From: Sergei Steshenko
Subject: Re: Successive Over-Relaxation ... what is wrong? Improvements?
Date: Fri, 2 Nov 2012 15:51:51 -0700 (PDT)




----- Original Message -----
> From: Sergei Steshenko <address@hidden>
> To: Joza <address@hidden>; "address@hidden" <address@hidden>
> Cc: 
> Sent: Saturday, November 3, 2012 12:44 AM
> Subject: Re: Successive Over-Relaxation ... what is wrong? Improvements?
> 
> 
> 
> 
> 
> 
> ----- Original Message -----
>>  From: Joza <address@hidden>
>>  To: address@hidden
>>  Cc: 
>>  Sent: Saturday, November 3, 2012 12:25 AM
>>  Subject: Successive Over-Relaxation ... what is wrong? Improvements?
>> 
>>  Below is an implementation I have written of the Successive Over-Relaxation
>>  Method (for pedagogical purposes). I must use a starting guess of zeros and
>>  b in Ax=b is all ones. A is sparse. 
>> 
>>  I've run Octave's CGS and it solved the problem in about 1 second 
> ... my
>>  code has been running for well over 5 minutes and nothing ...
>> 
>>  I'm sure there is something I'm missing here. Any ideas? Feel free 
> to 
>>  run
>>  the code yourself ... w is the relaxation parameter ( try 1.35) and tol is
>>  the convergence tolerance. 
>> 
>>  This is the second major algorithm I've had trouble with recently. Must 
> be
>>  something up with mu approach!
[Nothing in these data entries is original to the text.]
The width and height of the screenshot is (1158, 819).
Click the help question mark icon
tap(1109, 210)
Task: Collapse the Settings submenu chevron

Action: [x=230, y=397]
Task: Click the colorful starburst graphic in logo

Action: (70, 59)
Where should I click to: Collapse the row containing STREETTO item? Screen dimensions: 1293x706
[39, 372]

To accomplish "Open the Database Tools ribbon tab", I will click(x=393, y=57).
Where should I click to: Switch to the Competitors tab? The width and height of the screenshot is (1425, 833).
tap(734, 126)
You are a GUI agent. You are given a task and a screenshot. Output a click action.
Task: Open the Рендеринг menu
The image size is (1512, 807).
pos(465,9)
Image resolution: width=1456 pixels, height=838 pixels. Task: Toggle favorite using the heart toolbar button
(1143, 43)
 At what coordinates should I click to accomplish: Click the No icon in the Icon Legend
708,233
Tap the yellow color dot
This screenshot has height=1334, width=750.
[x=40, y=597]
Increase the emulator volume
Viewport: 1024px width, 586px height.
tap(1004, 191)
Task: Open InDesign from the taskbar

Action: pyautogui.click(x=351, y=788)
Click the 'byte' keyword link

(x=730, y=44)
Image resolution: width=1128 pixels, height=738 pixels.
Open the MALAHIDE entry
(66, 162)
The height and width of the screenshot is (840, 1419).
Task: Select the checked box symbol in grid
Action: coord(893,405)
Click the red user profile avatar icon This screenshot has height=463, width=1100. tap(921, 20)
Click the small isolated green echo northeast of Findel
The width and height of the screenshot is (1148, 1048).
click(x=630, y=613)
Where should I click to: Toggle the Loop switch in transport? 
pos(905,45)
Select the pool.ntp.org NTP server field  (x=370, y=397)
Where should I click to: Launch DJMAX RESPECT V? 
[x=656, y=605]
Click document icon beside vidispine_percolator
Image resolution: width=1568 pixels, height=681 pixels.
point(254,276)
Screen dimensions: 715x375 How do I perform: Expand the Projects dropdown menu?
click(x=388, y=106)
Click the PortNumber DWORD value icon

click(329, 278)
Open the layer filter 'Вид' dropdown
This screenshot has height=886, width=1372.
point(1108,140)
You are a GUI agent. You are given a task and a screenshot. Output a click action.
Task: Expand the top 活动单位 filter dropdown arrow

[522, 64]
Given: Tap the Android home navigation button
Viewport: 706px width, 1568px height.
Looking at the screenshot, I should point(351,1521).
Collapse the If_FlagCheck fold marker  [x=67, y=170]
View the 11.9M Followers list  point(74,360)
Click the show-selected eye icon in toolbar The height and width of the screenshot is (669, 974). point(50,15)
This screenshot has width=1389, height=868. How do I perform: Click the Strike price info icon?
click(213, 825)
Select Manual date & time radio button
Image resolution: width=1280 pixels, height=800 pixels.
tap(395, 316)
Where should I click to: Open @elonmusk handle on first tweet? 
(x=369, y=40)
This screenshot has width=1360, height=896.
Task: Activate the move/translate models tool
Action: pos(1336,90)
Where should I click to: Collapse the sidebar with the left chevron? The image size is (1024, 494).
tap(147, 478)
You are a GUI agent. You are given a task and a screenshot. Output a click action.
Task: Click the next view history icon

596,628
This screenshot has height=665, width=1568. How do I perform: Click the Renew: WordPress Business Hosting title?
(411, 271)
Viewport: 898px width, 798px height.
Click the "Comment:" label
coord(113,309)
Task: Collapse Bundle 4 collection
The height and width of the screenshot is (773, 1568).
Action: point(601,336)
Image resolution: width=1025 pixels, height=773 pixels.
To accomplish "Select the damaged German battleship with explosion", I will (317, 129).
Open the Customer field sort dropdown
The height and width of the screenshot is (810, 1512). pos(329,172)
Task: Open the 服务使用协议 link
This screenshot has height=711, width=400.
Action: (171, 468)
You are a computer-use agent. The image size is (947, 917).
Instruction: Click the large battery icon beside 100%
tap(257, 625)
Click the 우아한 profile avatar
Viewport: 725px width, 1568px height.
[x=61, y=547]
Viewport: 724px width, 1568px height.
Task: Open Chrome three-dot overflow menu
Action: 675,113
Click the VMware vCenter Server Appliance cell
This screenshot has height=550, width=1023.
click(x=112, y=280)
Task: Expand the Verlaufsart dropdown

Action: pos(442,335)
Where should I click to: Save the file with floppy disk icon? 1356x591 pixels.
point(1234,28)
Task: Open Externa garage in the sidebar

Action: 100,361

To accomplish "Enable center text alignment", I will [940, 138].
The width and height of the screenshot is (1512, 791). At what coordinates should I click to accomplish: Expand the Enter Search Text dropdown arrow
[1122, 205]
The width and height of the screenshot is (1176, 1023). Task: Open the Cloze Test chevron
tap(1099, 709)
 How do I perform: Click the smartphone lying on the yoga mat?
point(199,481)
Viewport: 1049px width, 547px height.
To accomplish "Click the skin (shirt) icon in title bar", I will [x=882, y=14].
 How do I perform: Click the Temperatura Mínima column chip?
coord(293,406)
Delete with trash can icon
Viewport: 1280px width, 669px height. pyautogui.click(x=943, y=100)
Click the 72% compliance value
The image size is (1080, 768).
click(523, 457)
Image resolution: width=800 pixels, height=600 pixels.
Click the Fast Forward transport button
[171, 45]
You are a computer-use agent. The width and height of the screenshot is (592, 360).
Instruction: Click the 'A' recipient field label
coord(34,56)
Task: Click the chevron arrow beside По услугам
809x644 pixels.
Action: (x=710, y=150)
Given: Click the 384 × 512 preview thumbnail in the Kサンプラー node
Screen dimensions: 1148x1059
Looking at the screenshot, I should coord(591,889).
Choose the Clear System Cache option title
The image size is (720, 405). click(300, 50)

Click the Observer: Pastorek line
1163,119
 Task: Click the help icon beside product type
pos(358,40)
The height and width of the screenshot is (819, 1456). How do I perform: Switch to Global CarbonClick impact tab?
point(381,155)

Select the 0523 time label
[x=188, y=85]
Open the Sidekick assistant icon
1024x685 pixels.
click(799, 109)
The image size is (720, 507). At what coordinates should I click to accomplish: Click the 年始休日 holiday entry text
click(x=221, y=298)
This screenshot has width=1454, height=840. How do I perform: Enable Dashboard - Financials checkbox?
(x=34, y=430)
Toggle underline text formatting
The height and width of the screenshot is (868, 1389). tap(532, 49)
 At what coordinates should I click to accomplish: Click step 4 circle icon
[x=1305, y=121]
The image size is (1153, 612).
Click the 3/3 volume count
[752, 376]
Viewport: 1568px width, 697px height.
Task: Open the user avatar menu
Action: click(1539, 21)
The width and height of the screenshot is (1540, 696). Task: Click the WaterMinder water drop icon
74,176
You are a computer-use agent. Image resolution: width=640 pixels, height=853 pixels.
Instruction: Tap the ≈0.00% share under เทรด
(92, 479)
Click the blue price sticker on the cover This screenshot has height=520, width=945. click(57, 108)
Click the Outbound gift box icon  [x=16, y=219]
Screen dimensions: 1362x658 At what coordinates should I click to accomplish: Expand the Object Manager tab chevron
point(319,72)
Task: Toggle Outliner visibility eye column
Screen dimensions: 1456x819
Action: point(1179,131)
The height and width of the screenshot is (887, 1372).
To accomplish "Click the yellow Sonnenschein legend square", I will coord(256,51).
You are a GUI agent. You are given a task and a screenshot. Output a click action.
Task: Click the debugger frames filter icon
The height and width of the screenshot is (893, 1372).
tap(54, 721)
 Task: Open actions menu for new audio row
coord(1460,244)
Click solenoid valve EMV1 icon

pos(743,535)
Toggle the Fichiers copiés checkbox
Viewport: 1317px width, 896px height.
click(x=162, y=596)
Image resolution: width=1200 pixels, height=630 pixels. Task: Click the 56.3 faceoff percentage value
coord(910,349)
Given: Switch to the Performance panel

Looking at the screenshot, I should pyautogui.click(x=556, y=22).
Anyway, I'd really like to hear all
>>  critiques!
>> 
> ************************************************************************************************************************************************
>> 
>>  function [x, iters] = SOR(w, tol)
>> 
>>  r = sparse([1 1], [1 2], [2 -1], 1, 1000);
>>  A = toeplitz(r);
>>  b = ones(1000,1);
>>  x = zeros(1000,1);
>> 
>>  iters = 0;
>>  converged = 0;
>> 
>>  while !converged
>>      
>>      norm_x = 0.0;
>>      norm_delta_x = 0.0;
>>      for i=1:1:1000;
>>          sum = 0.0;
>>          
>>          if i==1
>>              for j=1:2
>>                  sum = sum + A(i,j)*x(j);
>>              end
>>          
>>                  elseif i==1000
>>              for j=999:1000
>>                  sum = sum + A(i,j)*x(j);
>>              end
>>          
>>                  else
>>              for j=i-1:i+1
>>                  sum = sum + A(i,j)*x(j);
>>              end
>>          end
>> 
>>          delta_x = w*(b(i) - sum)/A(i,i);
>>          x(i) = x(i) + delta_x
>>          iters = iters + 1;
>> 
>>          norm_x = max( norm_x, abs(x(i)) );
>>          norm_delta_x = max(norm_delta_x, abs(delta_x) )
>>      end
>>      
>>      if norm_delta_x <= tol + 4.0*(10^-16)*norm_x
>>          converged = 1;
>>      end
>>  end
>> 
> 
> 
> Without going into details I can definitely tell you shouldn't be writing 
> code this way.
> 
> In any decent code review lines like:
> 
>     for i=1:1:1000;
>              for j=999:1000
> 
> will be ruthlessly ruled out. This is because you are using constants, though 
> you most likely mean to use something which is a function of matrices sizes.
> 
> I.e. your code is error prone because you need to change it whenever matrices 
> sizes change.
> 
> And, by the way, I do not know ';' in
> 
>     for i=1:1:1000;
> 
> does.
> 
> 
> Regards,
>   Sergei.


And, by the way, this is completely wrong to debug such problems on data having 
several thousand elements - because one will quickly get lost in this number of 
values.

Unless he/she is a genius making no mistakes.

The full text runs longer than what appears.